Estos animadores se guían por ilusiones. Hoy en día, los conservadores quieren creer que aún hay una batalla significativa contra un auténtico enemigo “comunista” ahí fuera. Son como el soldado israelí que pretende que los pibes hambrientos de Gaza son el equivalente del monolítico Tercer Reich que acabó con sus antepasados. Es un ansia desesperada de un enemigo desalentador que ya no existe. La centroizquierda populista del peronismo se ha estado matando y castrando a sí misma desde los días de Isabel Martínez de Perón. Este proyecto se ha cerrado recientemente: hacia el final de la administración anterior, apareció Una casa sin cortinas, un documental pro-peronista sobre “Isabelita”, que apenas menciona cómo fundó el escuadrón de la muerte de la Alianza Anticomunista Argentina (la Triple A), que más tarde se volvió contra ella en 1976. El film concedió a Isabel un rol de camafeo tardío y, como era de prever, recibió críticas muy favorables en festivales y en la prensa de centroizquierda, por lanzar a una exdictadora como víctima incomprendida del patriarcado. Sin duda, hay más factores que propulsaron el ascenso de Milei que solamente los excesos victorianos del feminismo argentino del siglo XXI (aunque éste último es el factor que más cuesta abordar dentro de ámbito progresista).
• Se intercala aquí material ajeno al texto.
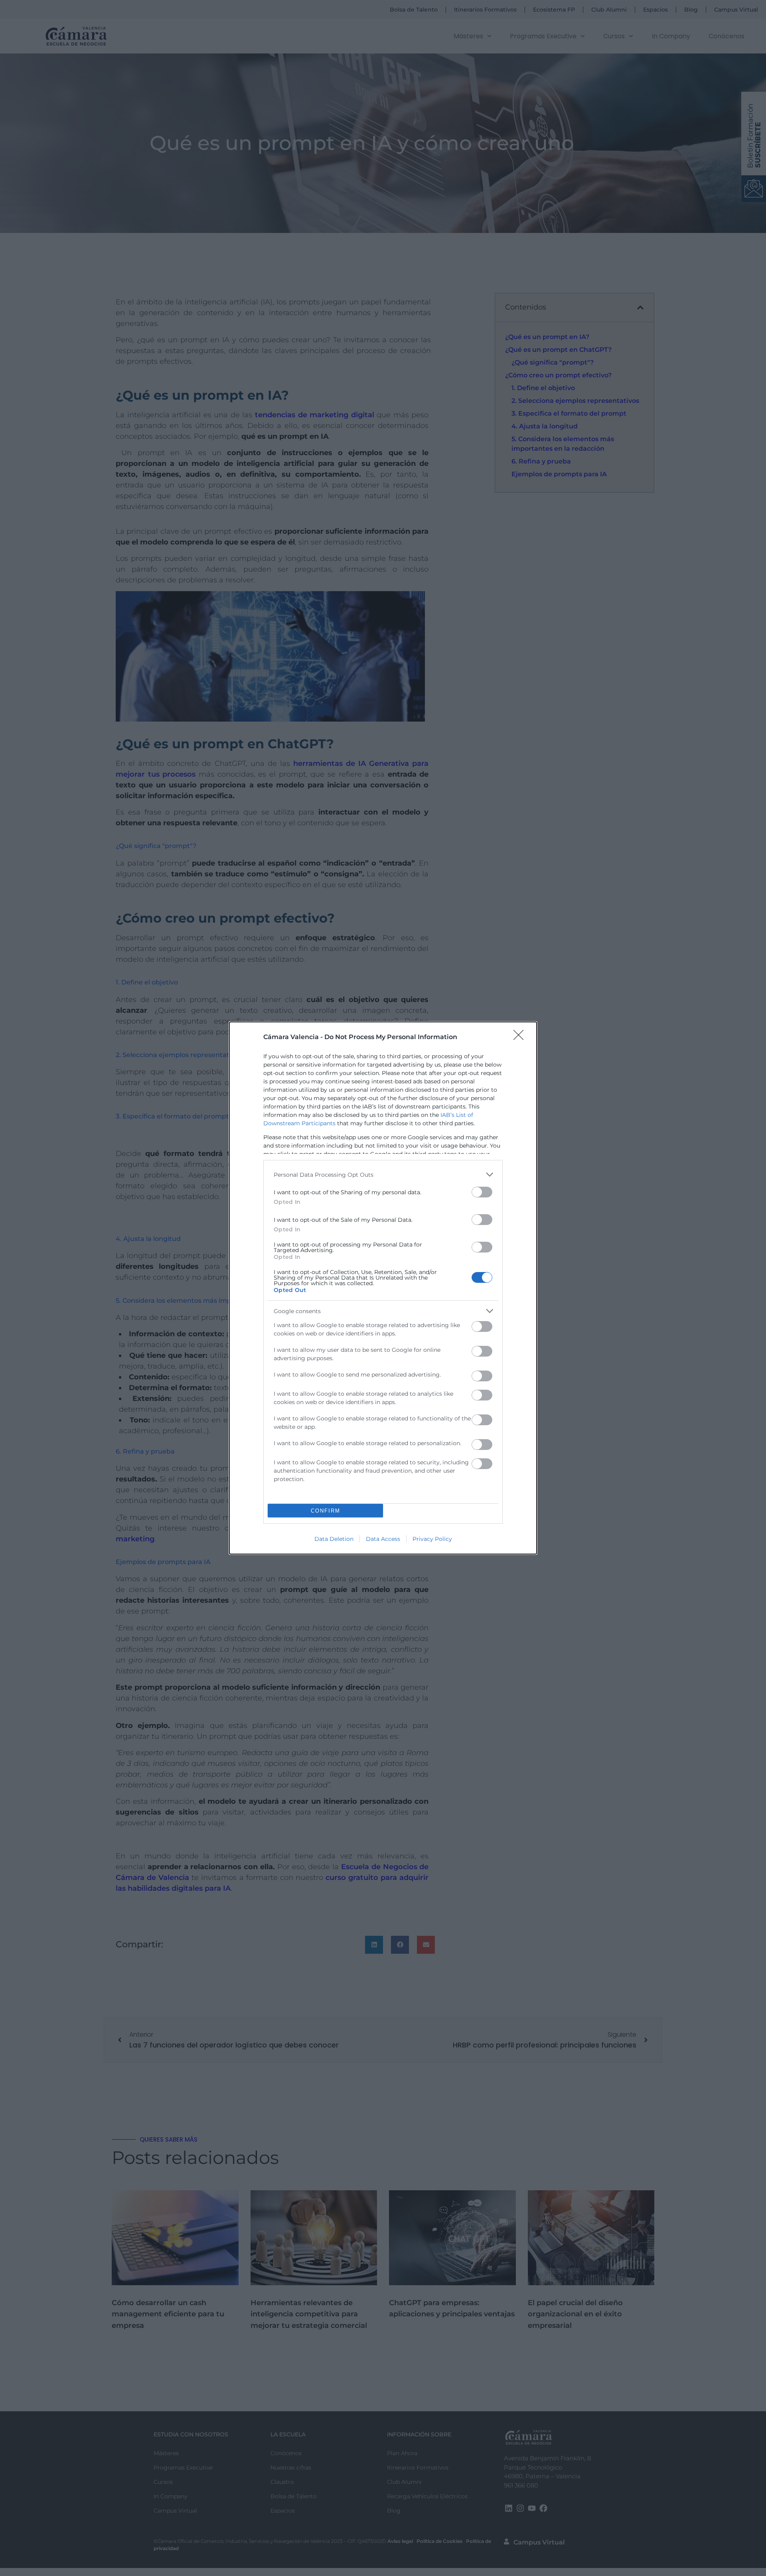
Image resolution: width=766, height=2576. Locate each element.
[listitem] (383, 1174)
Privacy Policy (432, 1538)
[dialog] (383, 1288)
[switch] (482, 1192)
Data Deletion (333, 1538)
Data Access (383, 1538)
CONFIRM (325, 1511)
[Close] (521, 1037)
Explayarse en cada faceta del mayor fracaso en la historia peronista –que permitió la «primavera libertaria» tras el balotaje de 2023– requiere mucho más que una nota. Sin embargo, falta problematizar las afirmaciones sostenidas por un sector muy visible de la progresía: el mismo que intenta explicar la génesis de Milei como una simple revancha machista de jóvenes mezquinos en contra del feminismo. En la Argentina de hoy pulula el eco corrosivo de los demócratas estadounidenses, que buscaban reivindicar a Hilary Clinton después del fracaso previsible del 2016, y a Kamala Harris después de la aún más devastadora derrota ante Trump de este año, culpando a la “masculinidad tóxica” y a la “desinformación online” que circula gracias al supuesto “exceso” de libertad de expresión.
La derecha radical desea creer que la izquierda aún prospera, y que somos más grandes, mejores y más serios de lo que somos. Si tan sólo pudiéramos estar a la altura de su fantasía, si tan sólo encontráramos la manera de ser lo que Mariátegui y Gramsci habrían querido que fuéramos… Si así fuera, ¿habríamos oído hablar de Milei?